3

Problem:

I would like to randomly shuffle a list, but using a seed value s so that, when changing s only slightly, the shuffle's output also only changes slightly.

Details:

I have a sorted list of elements, for example:

[0,1,3,5,7]

This list should be shuffled multiple times, each time using a seed value s. When two seed values s1 and s2 = s1 + d lie close to each other, then the shuffled lists should also be "similar".

By "similar", I mean that elements in the new shuffled list are either the same as they were when using the original seed value s1, or they are replaced only by values which are close to them in the original list (for example their direct neighbors in the original list).

Edit: The output should still be deterministic, i.e. using the same seed s1 when shuffling the same input list should result in the same shuffled list.

Example for the above list (note how adding the small value d only perturbs the list slightly, i.e. many values stay the same and if they change, they are usually replaced by their neighbors in the original list. As the offset increases, the "difference" between the lists may increase further, and values beyond the neighbors may be selected as well):

Seed: Output:
s [5,0,1,7,3]
s + d [5,0,3,7,1]
s + 2d [7,0,3,5,1]
s + 3d [7,0,1,3,5]

Is there an algorithm for this? Is there a common name for this problem (or other search terms I could use)?

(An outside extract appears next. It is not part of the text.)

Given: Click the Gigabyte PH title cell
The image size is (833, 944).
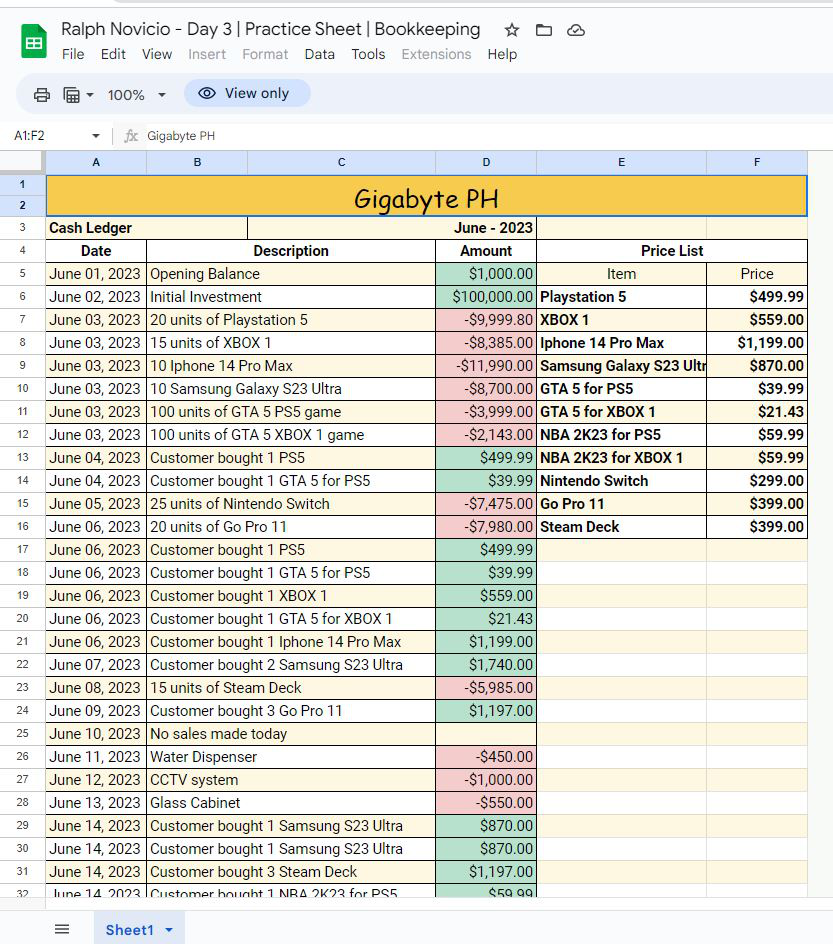Looking at the screenshot, I should [x=426, y=197].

Edit2: The output should also not depend on what the original seed was, i.e. if s = s3 + d = s4 - 0.5*d then the shuffle result should be the same whether I shuffle using s, s3 + d or s4 - 0.5*d as a seed. In other words, I only pass the final seed to the algorithm, not the original seed s3 or s4. The reason is that I want to interpolate between the seeds and the result should be an "interpolation" between the list's permutations.

Ideas I had thus far:

I could use simplex/perlin noise to sample elements: I generate a number between 0 and 1 and then use it to choose the next element from the list (0 meaning I choose the first element, 1 meaning I choose the last). Since these noise types can be "smooth", adding d will change the random value only slightly, meaning it will usually select elements in proximity of the ones it picked before adding d. However, I have a very hard time choosing a "good" frequency for the noise (high frequencies will remove the smoothness I need, low frequencies will result in no change when adding d). Also, once the list shrinks as I pick elements, the effect of d will decrease, because the range 0 to 1 will be mapped to fewer elements - and I don't really know if this is a problem yet...?

Germanunkol
  • 231
  • 1
  • 3
  • 13
  • 1
    Shuffle the list once. From then on don't shuffle the whole list, just make d swaps between pairs of list elements. If d=1 then swap 1 random pair. If d=3 then swap 3 random pairs and so on. – rossum May 24 '21 at 08:05
  • maybe something in https://stackoverflow.com/q/62436299/1358308 helps? could set variance based on difference – Sam Mason May 24 '21 at 10:14
  • @rossum On first thought, this seems to solve the problem as posed. However, I don't want the result to depend on which original seed I started from. If $s1 + 2d = s2$, then the shuffle result using $s1 + d$ should be the same as the one for $s2 - d$. I guess I'll have to add this to the question, I guess it's not clear from the way I posed it. – Germanunkol May 25 '21 at 21:07
  • I agree with @rossum. Pick a large-ish N. To generate permutation k*N for any k, seed the rng with N*k and use the normal shuffle algorithm. For any other permutation N*k + i ,0 < i < N, first compute permutation N*k, then slightly perturb it i times with something like Sam Mason suggested. You should set N roughly to the max list length because N "slight" perturbations of the shuffle will be nearly equivalent to another shuffle. – Gene May 28 '21 at 01:56

3 Answers3

3

Generate and set aside a random shuffle R of the list. Then, every time the generator is invoked with seed s:

  1. Let s = s % factorial(N) where N is the length of the list (or just require that s should be between 0 and N!-1).
  2. Find the factorial representation of s
  3. Convert the factorial representation to a permutation p
  4. Apply p to R and return the result.

The construction is such that the permutations p(s) and p(s+1) are adjacent in lexicographic order. The steps can be implemented efficiently.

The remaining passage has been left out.